» **Task inputs**:
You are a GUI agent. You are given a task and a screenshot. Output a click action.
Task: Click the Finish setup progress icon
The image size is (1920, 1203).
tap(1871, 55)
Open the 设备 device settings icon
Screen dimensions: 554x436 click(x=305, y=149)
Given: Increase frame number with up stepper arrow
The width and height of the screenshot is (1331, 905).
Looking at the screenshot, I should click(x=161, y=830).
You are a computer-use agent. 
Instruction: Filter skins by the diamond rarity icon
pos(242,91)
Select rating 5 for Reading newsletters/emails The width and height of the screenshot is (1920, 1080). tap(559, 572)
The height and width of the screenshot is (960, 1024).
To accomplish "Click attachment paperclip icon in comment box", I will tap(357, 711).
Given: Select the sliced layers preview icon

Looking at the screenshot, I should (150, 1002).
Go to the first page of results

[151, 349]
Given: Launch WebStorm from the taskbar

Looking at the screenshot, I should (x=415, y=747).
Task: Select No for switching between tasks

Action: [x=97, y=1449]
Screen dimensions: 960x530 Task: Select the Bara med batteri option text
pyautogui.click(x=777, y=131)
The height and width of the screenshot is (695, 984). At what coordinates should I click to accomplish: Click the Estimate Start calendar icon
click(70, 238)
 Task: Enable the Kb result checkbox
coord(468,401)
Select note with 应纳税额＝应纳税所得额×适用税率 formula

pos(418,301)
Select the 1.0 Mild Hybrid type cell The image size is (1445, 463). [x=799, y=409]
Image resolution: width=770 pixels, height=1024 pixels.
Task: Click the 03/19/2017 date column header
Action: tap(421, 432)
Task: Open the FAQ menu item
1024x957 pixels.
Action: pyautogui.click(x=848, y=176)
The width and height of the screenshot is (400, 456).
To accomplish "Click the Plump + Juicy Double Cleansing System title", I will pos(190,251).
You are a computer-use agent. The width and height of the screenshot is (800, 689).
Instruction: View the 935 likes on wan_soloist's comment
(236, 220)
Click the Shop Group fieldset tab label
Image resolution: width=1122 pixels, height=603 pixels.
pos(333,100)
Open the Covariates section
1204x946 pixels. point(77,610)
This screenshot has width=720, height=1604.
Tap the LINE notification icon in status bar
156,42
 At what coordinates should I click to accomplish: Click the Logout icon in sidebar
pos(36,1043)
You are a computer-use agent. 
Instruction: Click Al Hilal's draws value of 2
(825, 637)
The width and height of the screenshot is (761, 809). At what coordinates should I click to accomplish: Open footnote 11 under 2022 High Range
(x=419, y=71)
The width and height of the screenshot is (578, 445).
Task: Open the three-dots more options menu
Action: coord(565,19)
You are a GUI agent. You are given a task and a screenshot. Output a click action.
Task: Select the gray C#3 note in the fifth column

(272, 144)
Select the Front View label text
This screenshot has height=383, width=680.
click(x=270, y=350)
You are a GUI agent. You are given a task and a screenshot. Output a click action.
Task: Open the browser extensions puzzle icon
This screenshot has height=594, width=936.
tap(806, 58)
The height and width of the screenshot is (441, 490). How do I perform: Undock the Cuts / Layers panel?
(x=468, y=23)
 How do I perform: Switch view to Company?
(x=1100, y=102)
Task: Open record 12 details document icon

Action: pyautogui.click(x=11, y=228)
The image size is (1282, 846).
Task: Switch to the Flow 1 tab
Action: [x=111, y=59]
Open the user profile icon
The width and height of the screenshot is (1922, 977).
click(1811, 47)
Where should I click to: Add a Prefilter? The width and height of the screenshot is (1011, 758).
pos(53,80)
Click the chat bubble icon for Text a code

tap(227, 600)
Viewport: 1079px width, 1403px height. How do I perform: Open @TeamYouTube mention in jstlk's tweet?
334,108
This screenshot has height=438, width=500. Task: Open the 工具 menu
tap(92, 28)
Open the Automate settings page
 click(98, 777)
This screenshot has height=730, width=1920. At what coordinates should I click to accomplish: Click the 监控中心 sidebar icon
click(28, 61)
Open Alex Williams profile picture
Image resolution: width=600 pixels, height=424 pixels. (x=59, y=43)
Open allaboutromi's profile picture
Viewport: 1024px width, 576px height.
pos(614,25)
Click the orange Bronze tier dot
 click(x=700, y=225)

» **Short task**: Format every line of the items above as a JSON list of strings, one string per line, leaving out blank lines.

» **The answer**:
[
  "You are a GUI agent. You are given a task and a screenshot. Output a click action.",
  "Task: Click the Finish setup progress icon",
  "The image size is (1920, 1203).",
  "tap(1871, 55)",
  "Open the 设备 device settings icon",
  "Screen dimensions: 554x436 click(x=305, y=149)",
  "Given: Increase frame number with up stepper arrow",
  "The width and height of the screenshot is (1331, 905).",
  "Looking at the screenshot, I should click(x=161, y=830).",
  "You are a computer-use agent. ",
  "Instruction: Filter skins by the diamond rarity icon",
  "pos(242,91)",
  "Select rating 5 for Reading newsletters/emails The width and height of the screenshot is (1920, 1080). tap(559, 572)",
  "The height and width of the screenshot is (960, 1024).",
  "To accomplish \"Click attachment paperclip icon in comment box\", I will tap(357, 711).",
  "Given: Select the sliced layers preview icon",
  "Looking at the screenshot, I should (150, 1002).",
  "Go to the first page of results",
  "[151, 349]",
  "Given: Launch WebStorm from the taskbar",
  "Looking at the screenshot, I should (x=415, y=747).",
  "Task: Select No for switching between tasks",
  "Action: [x=97, y=1449]",
  "Screen dimensions: 960x530 Task: Select the Bara med batteri option text",
  "pyautogui.click(x=777, y=131)",
  "The height and width of the screenshot is (695, 984). At what coordinates should I click to accomplish: Click the Estimate Start calendar icon",
  "click(70, 238)",
  " Task: Enable the Kb result checkbox",
  "coord(468,401)",
  "Select note with 应纳税额＝应纳税所得额×适用税率 formula",
  "pos(418,301)",
  "Select the 1.0 Mild Hybrid type cell The image size is (1445, 463). [x=799, y=409]",
  "Image resolution: width=770 pixels, height=1024 pixels.",
  "Task: Click the 03/19/2017 date column header",
  "Action: tap(421, 432)",
  "Task: Open the FAQ menu item",
  "1024x957 pixels.",
  "Action: pyautogui.click(x=848, y=176)",
  "The width and height of the screenshot is (400, 456).",
  "To accomplish \"Click the Plump + Juicy Double Cleansing System title\", I will pos(190,251).",
  "You are a computer-use agent. The width and height of the screenshot is (800, 689).",
  "Instruction: View the 935 likes on wan_soloist's comment",
  "(236, 220)",
  "Click the Shop Group fieldset tab label",
  "Image resolution: width=1122 pixels, height=603 pixels.",
  "pos(333,100)",
  "Open the Covariates section",
  "1204x946 pixels. point(77,610)",
  "This screenshot has width=720, height=1604.",
  "Tap the LINE notification icon in status bar",
  "156,42",
  " At what coordinates should I click to accomplish: Click the Logout icon in sidebar",
  "pos(36,1043)",
  "You are a computer-use agent. ",
  "Instruction: Click Al Hilal's draws value of 2",
  "(825, 637)",
  "The width and height of the screenshot is (761, 809). At what coordinates should I click to accomplish: Open footnote 11 under 2022 High Range",
  "(x=419, y=71)",
  "The width and height of the screenshot is (578, 445).",
  "Task: Open the three-dots more options menu",
  "Action: coord(565,19)",
  "You are a GUI agent. You are given a task and a screenshot. Output a click action.",
  "Task: Select the gray C#3 note in the fifth column",
  "(272, 144)",
  "Select the Front View label text",
  "This screenshot has height=383, width=680.",
  "click(x=270, y=350)",
  "You are a GUI agent. You are given a task and a screenshot. Output a click action.",
  "Task: Open the browser extensions puzzle icon",
  "This screenshot has height=594, width=936.",
  "tap(806, 58)",
  "The height and width of the screenshot is (441, 490). How do I perform: Undock the Cuts / Layers panel?",
  "(x=468, y=23)",
  " How do I perform: Switch view to Company?",
  "(x=1100, y=102)",
  "Task: Open record 12 details document icon",
  "Action: pyautogui.click(x=11, y=228)",
  "The image size is (1282, 846).",
  "Task: Switch to the Flow 1 tab",
  "Action: [x=111, y=59]",
  "Open the user profile icon",
  "The width and height of the screenshot is (1922, 977).",
  "click(1811, 47)",
  "Where should I click to: Add a Prefilter? The width and height of the screenshot is (1011, 758).",
  "pos(53,80)",
  "Click the chat bubble icon for Text a code",
  "tap(227, 600)",
  "Viewport: 1079px width, 1403px height. How do I perform: Open @TeamYouTube mention in jstlk's tweet?",
  "334,108",
  "This screenshot has height=438, width=500. Task: Open the 工具 menu",
  "tap(92, 28)",
  "Open the Automate settings page",
  " click(98, 777)",
  "This screenshot has height=730, width=1920. At what coordinates should I click to accomplish: Click the 监控中心 sidebar icon",
  "click(28, 61)",
  "Open Alex Williams profile picture",
  "Image resolution: width=600 pixels, height=424 pixels. (x=59, y=43)",
  "Open allaboutromi's profile picture",
  "Viewport: 1024px width, 576px height.",
  "pos(614,25)",
  "Click the orange Bronze tier dot",
  " click(x=700, y=225)"
]